Work item – Find the line that contains "The width and" in the entries below. Restate it and every line after it, word for word, with no pictures.

Source material –

=== Begin Enclosure ===

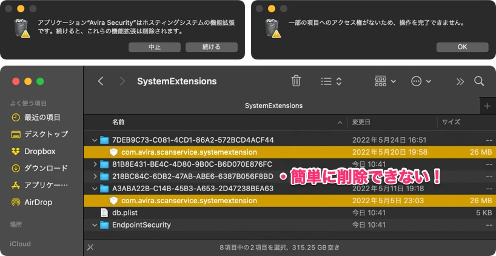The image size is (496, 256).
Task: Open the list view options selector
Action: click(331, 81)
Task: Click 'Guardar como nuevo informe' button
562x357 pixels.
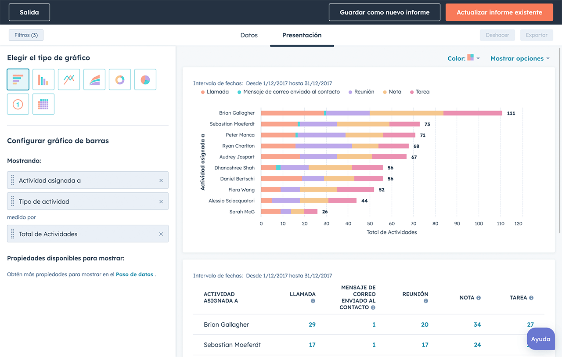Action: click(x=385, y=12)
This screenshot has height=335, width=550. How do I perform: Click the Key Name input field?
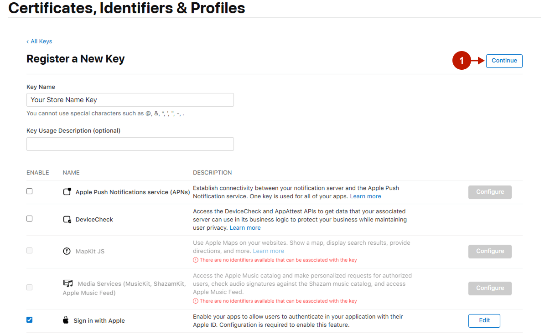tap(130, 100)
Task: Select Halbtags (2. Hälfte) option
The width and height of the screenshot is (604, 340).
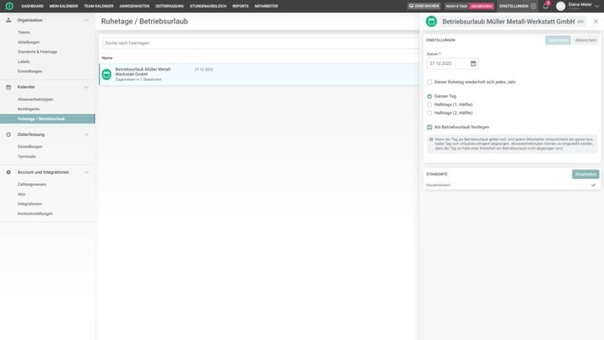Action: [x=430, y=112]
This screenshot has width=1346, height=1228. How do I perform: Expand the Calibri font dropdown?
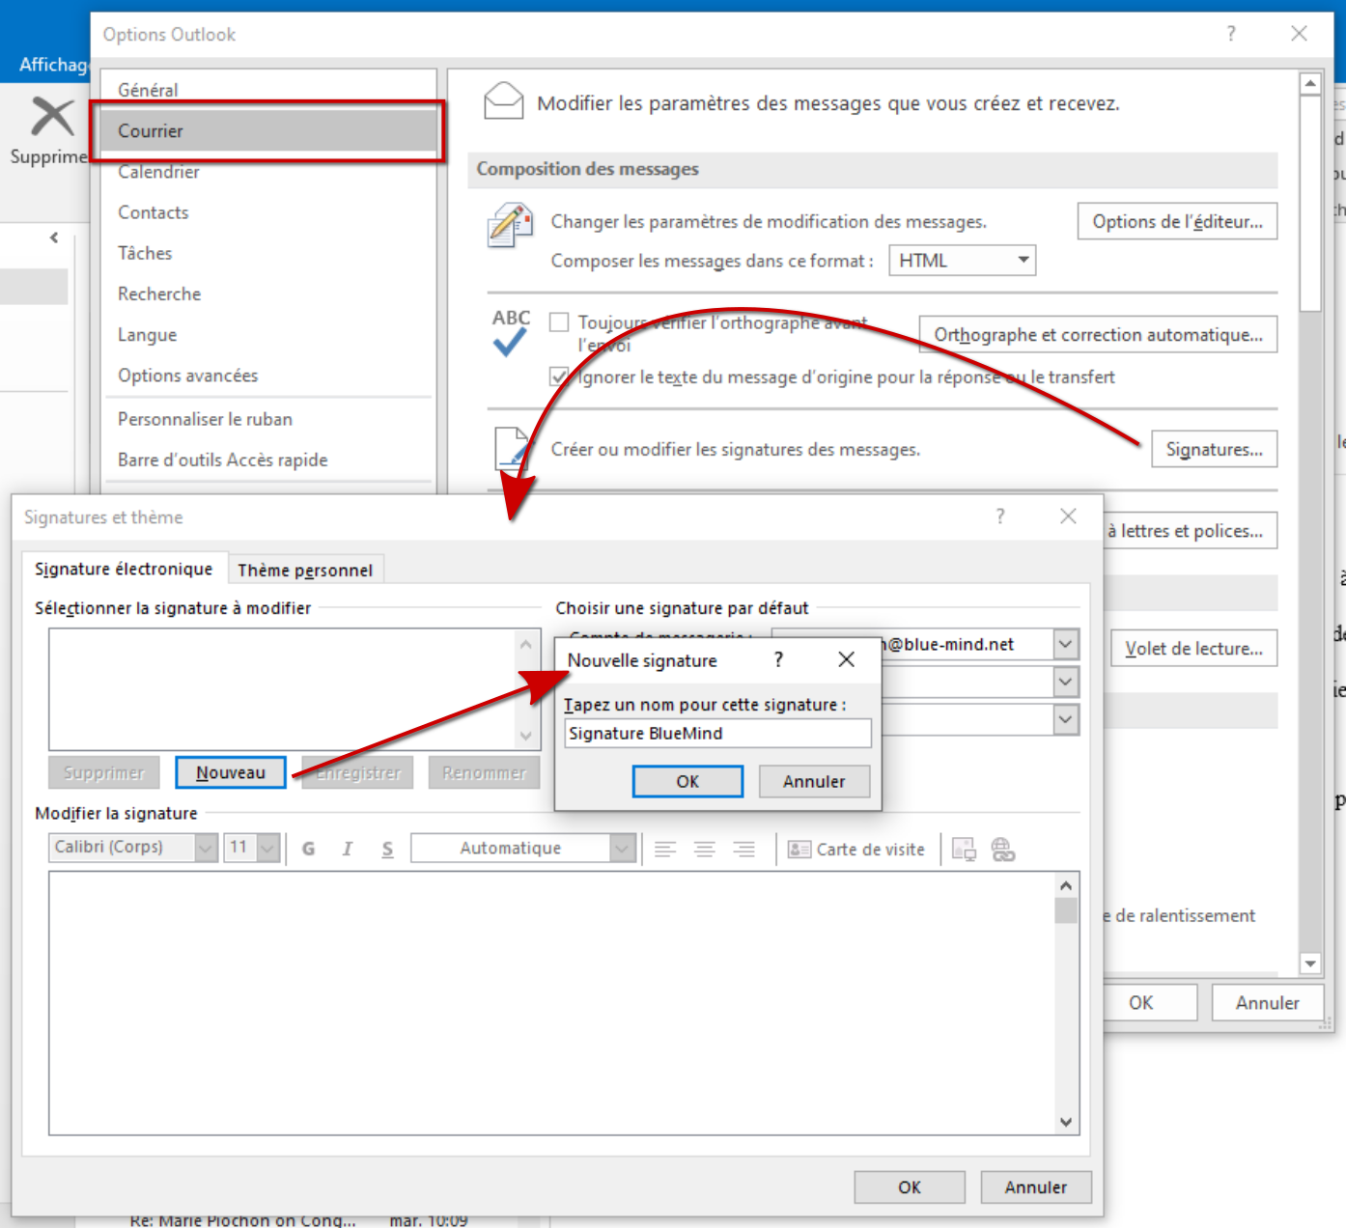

=== End Enclosure ===

Answer section –
The width and height of the screenshot is (604, 340).
Action: [x=430, y=112]
This screenshot has width=1346, height=1228. How do I perform: Expand the Calibri font dropdown?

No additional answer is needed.